In this introductory podcast, Dr. DeVita talks about his own path to hospital error reform advocacy, relating how he had once been “focused more on … the process of responding to death” than on actually preventing cardiac arrests from occurring. “And it was a very hard thing for me to come to grips with,” he adds, “because everything I had been doing up to that point was, in my mind, very much misdirected.”

About Helen Haskell  

After the tragic loss of her teenage son to a hospital error in 2000, Helen Haskell has worked continuously to improve patient safety, particularly in the areas of infection prevention, rapid response, and patient monitoring. Not only has she founded (and continues to lead) MAME, but she also created and championed the passage of the Lewis Blackman Patient Safety Act, a groundbreaking South Carolina law that required the provision of patient emergency response systems in hospitals.

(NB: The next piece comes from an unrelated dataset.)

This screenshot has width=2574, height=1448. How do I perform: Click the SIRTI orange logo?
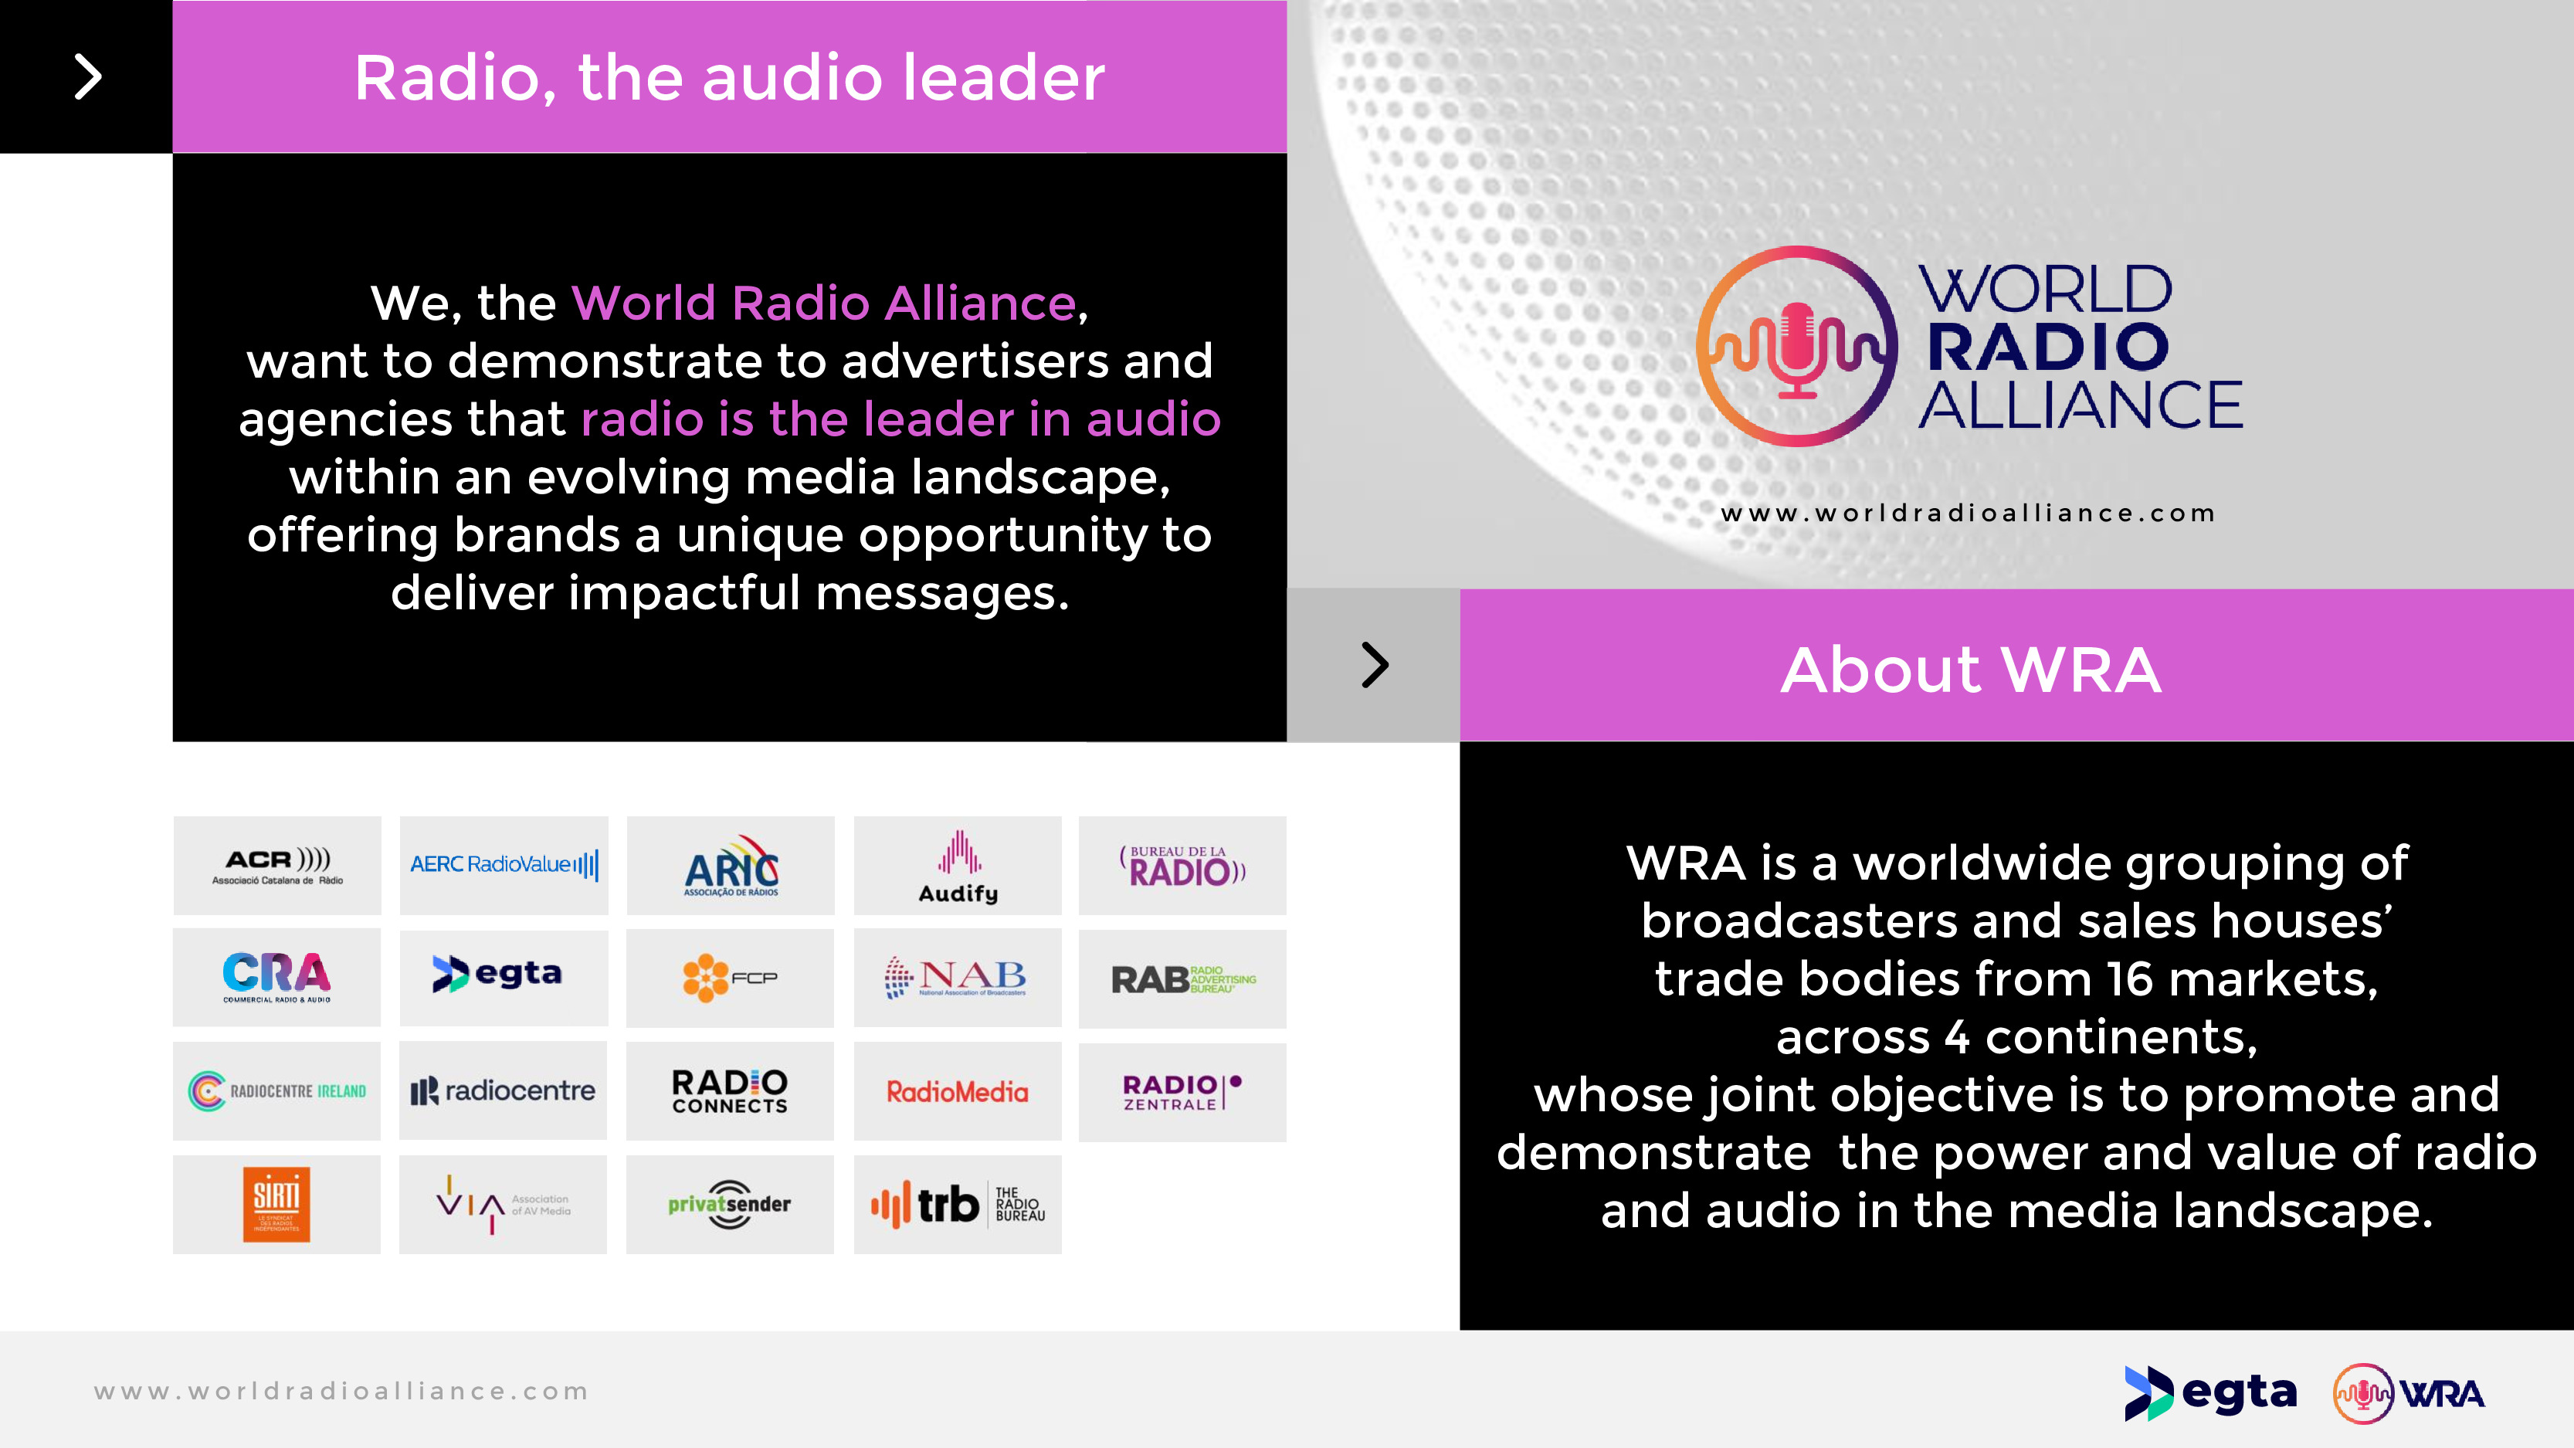pos(277,1204)
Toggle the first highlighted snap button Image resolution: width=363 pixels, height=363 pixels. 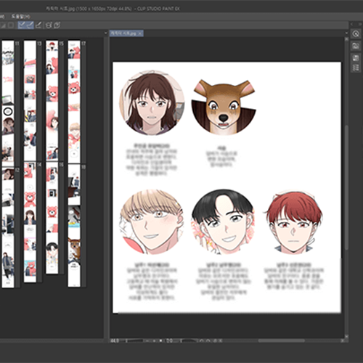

“What my son died of was a perforated gastric ulcer, and they had come to the conclusion that he was simply constipated and no amount of evidence sort of penetrated that assumption,” Helen tells Dr. DeVita about her experience. It was terrifying … We couldn't get through to people, we didn't have anyone to call, we just didn't know what to do. We felt really alone and isolated. Correctly so, all our fears came true — worse than our worst fears.” 

As far as the progress and future of the movement, “there are things that are better, and there are things that are worse,” Helen tells Dr. DeVita.

“I feel that we've made a lot of progress in patient safety and particularly in things like rapid response,” she says. “But at the same time, the organization of medicine has changed … it's always a race to keep up.”